Van Vlaanderin, a police officer sworn to uphold laws which
keep races apart, has sexual relations with a black woman. His marriage is cold and stultifying, but he
knows very well that his sin is not his wife’s fault. In the face of his own overwhelming desire,
he falls. But he doesn’t get away with
it, and the truth comes out.
The real horror of the story, however, is his inability to
find forgiveness. The sorrow in his
heart just won’t go away.
Too Late the Phalarope
put me through agonies more terrifying than any I’d ever undergone myself when,
as an undergraduate, I read the novel. When
van Vlaanderin kept silent, his bones wasted away through his groaning all day
long, and so did mine. Reading the novel
was excruciating, and that’s why it was so memorable.

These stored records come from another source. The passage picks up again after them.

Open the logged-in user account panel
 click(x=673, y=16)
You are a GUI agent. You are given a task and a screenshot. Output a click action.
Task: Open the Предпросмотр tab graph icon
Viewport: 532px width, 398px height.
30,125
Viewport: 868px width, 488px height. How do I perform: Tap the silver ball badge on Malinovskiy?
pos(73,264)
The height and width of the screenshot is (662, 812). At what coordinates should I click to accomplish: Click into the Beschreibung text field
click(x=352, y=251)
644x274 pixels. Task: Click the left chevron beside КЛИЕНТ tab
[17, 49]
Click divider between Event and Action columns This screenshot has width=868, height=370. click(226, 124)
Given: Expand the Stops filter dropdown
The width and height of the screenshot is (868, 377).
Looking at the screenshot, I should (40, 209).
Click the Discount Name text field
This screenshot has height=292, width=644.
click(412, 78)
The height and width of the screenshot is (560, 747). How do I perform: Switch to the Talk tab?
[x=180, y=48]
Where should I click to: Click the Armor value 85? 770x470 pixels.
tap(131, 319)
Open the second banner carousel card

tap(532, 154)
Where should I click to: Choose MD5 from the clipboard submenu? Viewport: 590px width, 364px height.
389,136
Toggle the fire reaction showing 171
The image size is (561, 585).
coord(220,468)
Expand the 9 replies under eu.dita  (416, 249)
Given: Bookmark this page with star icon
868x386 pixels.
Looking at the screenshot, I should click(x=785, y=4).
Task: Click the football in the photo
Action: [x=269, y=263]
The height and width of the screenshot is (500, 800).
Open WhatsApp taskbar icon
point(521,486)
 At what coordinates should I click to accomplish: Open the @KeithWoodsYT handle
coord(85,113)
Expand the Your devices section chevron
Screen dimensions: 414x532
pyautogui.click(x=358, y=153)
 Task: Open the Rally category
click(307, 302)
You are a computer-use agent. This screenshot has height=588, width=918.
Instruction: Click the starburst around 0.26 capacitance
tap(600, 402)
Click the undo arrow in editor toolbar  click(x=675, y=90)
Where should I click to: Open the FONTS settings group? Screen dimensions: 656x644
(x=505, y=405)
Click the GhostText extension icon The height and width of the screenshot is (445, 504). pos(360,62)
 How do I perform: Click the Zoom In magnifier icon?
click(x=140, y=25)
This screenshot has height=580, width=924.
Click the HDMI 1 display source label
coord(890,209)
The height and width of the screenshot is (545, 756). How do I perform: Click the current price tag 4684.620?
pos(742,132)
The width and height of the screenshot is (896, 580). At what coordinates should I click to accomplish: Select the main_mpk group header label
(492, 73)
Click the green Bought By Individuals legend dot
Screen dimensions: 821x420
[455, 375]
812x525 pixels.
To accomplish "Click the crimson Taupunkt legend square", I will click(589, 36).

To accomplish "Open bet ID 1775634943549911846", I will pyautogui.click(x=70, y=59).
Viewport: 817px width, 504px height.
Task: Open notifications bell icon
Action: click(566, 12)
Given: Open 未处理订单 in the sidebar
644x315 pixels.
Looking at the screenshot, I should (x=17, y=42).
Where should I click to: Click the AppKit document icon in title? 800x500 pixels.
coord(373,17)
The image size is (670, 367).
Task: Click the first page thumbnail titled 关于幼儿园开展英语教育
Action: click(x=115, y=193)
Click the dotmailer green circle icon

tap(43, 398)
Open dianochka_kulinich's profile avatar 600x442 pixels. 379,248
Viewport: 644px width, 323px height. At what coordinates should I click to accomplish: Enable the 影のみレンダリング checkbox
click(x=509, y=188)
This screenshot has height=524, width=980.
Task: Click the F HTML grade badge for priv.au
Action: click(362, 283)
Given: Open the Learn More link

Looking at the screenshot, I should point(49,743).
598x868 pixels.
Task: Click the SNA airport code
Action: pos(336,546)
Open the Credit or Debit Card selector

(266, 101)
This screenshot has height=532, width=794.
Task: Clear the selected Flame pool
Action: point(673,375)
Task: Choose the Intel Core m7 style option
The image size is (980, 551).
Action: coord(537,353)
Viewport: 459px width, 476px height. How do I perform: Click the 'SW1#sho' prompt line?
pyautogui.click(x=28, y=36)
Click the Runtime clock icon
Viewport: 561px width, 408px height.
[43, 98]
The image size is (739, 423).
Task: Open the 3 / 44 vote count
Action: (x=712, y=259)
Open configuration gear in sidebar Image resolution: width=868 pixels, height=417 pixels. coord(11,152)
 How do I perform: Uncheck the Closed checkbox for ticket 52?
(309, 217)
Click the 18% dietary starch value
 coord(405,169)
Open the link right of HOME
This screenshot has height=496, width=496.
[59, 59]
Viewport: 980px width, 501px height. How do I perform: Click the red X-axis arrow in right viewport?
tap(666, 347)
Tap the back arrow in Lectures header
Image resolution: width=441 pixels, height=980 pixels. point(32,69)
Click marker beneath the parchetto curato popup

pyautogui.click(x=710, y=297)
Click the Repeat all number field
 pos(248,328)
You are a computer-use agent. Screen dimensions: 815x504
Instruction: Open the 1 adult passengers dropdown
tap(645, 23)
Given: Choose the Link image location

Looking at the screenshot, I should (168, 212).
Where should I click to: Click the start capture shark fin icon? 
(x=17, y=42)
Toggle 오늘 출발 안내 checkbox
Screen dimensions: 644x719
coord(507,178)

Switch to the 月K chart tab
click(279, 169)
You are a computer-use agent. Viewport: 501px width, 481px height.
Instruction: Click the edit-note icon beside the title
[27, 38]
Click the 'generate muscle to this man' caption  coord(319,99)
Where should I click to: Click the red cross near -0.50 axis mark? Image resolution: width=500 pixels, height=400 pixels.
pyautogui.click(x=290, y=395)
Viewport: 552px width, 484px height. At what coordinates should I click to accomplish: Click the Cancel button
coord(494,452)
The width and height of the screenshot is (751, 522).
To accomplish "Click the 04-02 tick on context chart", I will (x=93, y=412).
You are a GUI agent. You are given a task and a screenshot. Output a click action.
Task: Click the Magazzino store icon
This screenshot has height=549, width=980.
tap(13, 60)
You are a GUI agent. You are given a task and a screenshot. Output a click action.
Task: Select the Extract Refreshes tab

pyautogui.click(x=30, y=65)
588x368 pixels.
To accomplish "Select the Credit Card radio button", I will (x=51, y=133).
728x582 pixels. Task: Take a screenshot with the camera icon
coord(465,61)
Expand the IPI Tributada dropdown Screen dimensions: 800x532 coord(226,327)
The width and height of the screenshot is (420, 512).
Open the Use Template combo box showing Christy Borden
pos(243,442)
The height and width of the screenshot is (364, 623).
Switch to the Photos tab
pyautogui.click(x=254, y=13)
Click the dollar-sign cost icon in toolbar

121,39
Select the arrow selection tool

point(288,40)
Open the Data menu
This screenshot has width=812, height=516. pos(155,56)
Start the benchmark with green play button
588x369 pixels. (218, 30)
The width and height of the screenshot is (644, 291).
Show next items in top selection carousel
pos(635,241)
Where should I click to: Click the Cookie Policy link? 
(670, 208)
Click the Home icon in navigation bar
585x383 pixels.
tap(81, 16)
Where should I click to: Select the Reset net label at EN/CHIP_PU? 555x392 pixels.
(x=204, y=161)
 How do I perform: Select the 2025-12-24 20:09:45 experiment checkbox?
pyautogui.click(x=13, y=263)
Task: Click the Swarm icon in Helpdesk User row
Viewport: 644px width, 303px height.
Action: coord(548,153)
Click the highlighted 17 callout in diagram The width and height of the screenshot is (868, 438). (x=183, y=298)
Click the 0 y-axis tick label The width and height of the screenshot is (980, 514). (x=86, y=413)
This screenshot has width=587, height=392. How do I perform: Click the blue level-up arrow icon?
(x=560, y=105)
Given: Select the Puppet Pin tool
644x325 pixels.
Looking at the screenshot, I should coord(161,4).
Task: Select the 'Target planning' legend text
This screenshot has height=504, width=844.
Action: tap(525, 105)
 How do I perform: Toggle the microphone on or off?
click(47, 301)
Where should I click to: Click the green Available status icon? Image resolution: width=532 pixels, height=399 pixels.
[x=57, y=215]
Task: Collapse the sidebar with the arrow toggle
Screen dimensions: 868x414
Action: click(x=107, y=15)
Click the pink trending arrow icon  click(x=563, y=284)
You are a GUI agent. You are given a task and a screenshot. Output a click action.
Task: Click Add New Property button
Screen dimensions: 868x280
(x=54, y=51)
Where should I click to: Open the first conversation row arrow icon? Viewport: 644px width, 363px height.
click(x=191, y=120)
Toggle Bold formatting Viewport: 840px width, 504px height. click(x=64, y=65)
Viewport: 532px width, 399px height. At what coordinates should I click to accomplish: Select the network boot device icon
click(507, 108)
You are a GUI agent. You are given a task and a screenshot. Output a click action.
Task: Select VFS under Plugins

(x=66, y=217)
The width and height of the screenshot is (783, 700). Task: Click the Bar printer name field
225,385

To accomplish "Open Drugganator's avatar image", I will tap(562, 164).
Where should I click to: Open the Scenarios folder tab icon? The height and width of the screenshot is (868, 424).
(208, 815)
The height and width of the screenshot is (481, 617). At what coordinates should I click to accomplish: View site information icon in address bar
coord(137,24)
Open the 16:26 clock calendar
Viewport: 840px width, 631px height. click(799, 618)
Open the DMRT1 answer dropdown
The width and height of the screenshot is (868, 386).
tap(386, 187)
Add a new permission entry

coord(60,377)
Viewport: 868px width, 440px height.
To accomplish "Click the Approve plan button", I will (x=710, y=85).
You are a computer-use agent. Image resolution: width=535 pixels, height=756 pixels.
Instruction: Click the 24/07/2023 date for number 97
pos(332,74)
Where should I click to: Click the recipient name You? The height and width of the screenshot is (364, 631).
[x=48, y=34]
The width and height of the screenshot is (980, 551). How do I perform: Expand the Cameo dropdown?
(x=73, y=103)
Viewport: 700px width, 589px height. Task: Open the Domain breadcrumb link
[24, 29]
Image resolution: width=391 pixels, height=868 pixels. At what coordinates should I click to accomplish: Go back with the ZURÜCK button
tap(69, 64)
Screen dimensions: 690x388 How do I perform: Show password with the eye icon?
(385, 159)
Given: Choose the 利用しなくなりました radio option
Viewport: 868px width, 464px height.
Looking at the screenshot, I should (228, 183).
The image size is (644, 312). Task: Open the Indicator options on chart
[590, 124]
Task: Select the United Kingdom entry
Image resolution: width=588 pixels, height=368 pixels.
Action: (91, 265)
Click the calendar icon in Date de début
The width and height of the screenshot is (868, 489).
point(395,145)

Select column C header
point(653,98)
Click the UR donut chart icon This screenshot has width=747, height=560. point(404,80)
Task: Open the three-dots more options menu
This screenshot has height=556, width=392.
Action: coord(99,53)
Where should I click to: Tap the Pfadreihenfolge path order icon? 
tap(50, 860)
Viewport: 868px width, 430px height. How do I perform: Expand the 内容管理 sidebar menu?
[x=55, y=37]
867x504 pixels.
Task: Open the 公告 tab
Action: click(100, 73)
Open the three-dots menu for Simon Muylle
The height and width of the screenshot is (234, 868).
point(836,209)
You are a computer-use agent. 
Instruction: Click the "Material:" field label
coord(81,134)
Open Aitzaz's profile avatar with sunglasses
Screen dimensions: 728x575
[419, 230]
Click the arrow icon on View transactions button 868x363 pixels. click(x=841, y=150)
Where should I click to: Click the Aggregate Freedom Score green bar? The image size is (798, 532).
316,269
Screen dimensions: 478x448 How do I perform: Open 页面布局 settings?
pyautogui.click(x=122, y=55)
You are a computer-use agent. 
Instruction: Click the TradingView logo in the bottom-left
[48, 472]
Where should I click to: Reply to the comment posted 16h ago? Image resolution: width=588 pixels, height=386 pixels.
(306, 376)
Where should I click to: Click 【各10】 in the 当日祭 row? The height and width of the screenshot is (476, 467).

And that’s why, perhaps, Too
Late the Phalarope comes to mind when I read the third verse of Psalm
32: I can’t help thinking of the
bone-wasting agonies of Pieter van Vlaanderin, a man from supposedly God-fearing
family who couldn’t find forgiveness.
Post Bathsheeba, David’s bones shook with horror and guilt
at what he’d done. We know that’s true,
after all, from Psalm 51. “My sin is
always before me,” David says, after Nathan let him know the truth. Full of
misery, David asks the Lord for forgiveness: “Let the bones you have crushed
rejoice.”
Some scholars speculate that Psalm 32 should really be Psalm
52. The 32nd Psalm seems,
after all, a kind of retrospective poem David might have written to explain
exactly what happened when finally he found the forgiveness he was looking for
in Psalm 51. “This is how it went,” he
seems to say. Then he explains how it
was that he acknowledged his sin and confessed. David’s songs—both 32 and 52—record the
reality of God’s forgiveness only because they first acknowledge the reality of
his sin, or so it seems to me.
But we’re getting ahead of ourselves. Psalm 32 begins in defining blessedness as the condition of the
forgiven, the state of mind and soul of those who know that every last inch of
the blackened corners of their hearts have been scoured, those who don’t try to
cover things, those who conceal nothing from the watchful eyes of God—as if
they could.
I sometimes wonder whether those who confess faith in God
can really know his grace if they haven’t known their own sin, if they haven’t
felt the groaning of their bones, as David says, if they haven’t felt something
of to the horror that Pieter van Vlaanderin knew—as did David.
Answer me this: how
can anyone know grace without knowing sin?